Listed entries>
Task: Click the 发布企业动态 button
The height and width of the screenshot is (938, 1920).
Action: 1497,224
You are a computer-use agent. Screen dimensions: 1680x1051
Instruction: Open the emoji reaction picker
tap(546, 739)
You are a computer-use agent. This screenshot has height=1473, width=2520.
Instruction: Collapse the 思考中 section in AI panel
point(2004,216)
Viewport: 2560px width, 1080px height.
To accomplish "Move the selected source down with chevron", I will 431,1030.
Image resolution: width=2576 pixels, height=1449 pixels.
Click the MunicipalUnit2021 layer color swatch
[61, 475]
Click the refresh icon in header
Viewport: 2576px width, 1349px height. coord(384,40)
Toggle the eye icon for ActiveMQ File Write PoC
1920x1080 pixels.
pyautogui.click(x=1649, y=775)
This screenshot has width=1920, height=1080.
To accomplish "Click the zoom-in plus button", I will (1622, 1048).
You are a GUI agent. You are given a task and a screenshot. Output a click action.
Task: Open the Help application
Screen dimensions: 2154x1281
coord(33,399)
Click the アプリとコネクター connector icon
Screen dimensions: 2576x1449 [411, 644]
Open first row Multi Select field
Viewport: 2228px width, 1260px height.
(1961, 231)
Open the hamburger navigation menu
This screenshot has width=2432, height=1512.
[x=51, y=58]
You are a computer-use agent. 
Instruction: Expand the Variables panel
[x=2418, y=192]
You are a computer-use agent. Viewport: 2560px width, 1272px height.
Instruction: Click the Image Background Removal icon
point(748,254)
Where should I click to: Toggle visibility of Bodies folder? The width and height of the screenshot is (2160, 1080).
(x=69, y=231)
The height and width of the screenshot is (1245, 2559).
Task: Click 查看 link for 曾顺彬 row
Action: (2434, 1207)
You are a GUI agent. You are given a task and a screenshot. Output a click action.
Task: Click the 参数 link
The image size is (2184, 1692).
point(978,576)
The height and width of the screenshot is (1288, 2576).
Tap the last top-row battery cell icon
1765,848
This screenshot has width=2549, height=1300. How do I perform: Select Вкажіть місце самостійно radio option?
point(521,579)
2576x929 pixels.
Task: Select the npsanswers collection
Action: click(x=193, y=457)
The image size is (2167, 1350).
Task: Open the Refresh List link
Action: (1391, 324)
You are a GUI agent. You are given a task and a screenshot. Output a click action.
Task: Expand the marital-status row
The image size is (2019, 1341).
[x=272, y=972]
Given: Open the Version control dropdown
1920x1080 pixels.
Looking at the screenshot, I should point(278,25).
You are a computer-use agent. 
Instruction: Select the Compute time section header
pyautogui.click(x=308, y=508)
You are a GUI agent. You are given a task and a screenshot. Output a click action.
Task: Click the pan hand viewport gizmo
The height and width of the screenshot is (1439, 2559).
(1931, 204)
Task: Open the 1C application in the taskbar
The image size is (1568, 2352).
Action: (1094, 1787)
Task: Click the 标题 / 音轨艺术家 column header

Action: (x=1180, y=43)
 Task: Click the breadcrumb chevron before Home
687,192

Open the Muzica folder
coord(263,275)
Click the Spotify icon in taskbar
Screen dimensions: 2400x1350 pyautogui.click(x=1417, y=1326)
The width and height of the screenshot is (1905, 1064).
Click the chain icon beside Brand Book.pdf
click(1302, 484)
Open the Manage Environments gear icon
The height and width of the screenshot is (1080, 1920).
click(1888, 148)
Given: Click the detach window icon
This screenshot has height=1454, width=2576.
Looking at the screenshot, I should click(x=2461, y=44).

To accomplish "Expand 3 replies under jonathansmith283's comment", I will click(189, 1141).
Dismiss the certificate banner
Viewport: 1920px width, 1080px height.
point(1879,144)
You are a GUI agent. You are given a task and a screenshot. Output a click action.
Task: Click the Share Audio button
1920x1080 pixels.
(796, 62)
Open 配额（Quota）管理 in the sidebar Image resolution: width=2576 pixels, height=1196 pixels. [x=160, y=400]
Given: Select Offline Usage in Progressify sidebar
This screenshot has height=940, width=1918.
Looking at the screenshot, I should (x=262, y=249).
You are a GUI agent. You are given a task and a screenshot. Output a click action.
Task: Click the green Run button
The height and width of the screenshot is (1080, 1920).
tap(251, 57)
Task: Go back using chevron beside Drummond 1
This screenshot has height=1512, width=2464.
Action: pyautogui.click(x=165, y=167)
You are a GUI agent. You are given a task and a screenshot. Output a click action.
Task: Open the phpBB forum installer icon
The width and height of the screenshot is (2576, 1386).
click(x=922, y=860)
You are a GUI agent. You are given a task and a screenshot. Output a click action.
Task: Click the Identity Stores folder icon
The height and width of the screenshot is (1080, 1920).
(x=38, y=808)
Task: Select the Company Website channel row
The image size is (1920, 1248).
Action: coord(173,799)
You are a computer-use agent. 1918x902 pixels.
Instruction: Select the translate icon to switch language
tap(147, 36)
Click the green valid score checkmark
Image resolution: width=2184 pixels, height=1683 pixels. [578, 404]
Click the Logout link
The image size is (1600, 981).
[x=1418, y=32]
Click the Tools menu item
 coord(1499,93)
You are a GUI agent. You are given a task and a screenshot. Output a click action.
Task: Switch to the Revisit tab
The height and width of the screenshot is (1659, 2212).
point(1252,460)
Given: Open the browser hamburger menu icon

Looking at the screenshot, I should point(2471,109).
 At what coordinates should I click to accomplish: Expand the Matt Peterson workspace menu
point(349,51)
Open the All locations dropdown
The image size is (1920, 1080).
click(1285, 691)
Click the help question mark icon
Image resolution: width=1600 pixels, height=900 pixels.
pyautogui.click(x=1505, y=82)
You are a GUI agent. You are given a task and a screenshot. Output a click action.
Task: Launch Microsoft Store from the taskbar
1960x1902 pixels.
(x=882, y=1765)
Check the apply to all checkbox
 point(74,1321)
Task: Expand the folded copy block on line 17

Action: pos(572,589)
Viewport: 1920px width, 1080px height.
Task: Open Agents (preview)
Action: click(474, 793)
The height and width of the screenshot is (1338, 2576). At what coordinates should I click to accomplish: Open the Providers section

Directions for this task> Each of the lines from the one that contains "Task: Open the phpBB forum installer icon" through the last line of the data needs to be repeated exactly, with no others.

Written solution>
Task: Open the phpBB forum installer icon
The width and height of the screenshot is (2576, 1386).
click(x=922, y=860)
You are a GUI agent. You are given a task and a screenshot. Output a click action.
Task: Click the Identity Stores folder icon
The height and width of the screenshot is (1080, 1920).
(x=38, y=808)
Task: Select the Company Website channel row
The image size is (1920, 1248).
Action: coord(173,799)
You are a computer-use agent. 1918x902 pixels.
Instruction: Select the translate icon to switch language
tap(147, 36)
Click the green valid score checkmark
Image resolution: width=2184 pixels, height=1683 pixels. [578, 404]
Click the Logout link
The image size is (1600, 981).
[x=1418, y=32]
Click the Tools menu item
 coord(1499,93)
You are a GUI agent. You are given a task and a screenshot. Output a click action.
Task: Switch to the Revisit tab
The height and width of the screenshot is (1659, 2212).
point(1252,460)
Given: Open the browser hamburger menu icon

Looking at the screenshot, I should point(2471,109).
 At what coordinates should I click to accomplish: Expand the Matt Peterson workspace menu
point(349,51)
Open the All locations dropdown
The image size is (1920, 1080).
click(1285, 691)
Click the help question mark icon
Image resolution: width=1600 pixels, height=900 pixels.
pyautogui.click(x=1505, y=82)
You are a GUI agent. You are given a task and a screenshot. Output a click action.
Task: Launch Microsoft Store from the taskbar
1960x1902 pixels.
(x=882, y=1765)
Check the apply to all checkbox
 point(74,1321)
Task: Expand the folded copy block on line 17

Action: pos(572,589)
Viewport: 1920px width, 1080px height.
Task: Open Agents (preview)
Action: click(474, 793)
The height and width of the screenshot is (1338, 2576). At what coordinates should I click to accomplish: Open the Providers section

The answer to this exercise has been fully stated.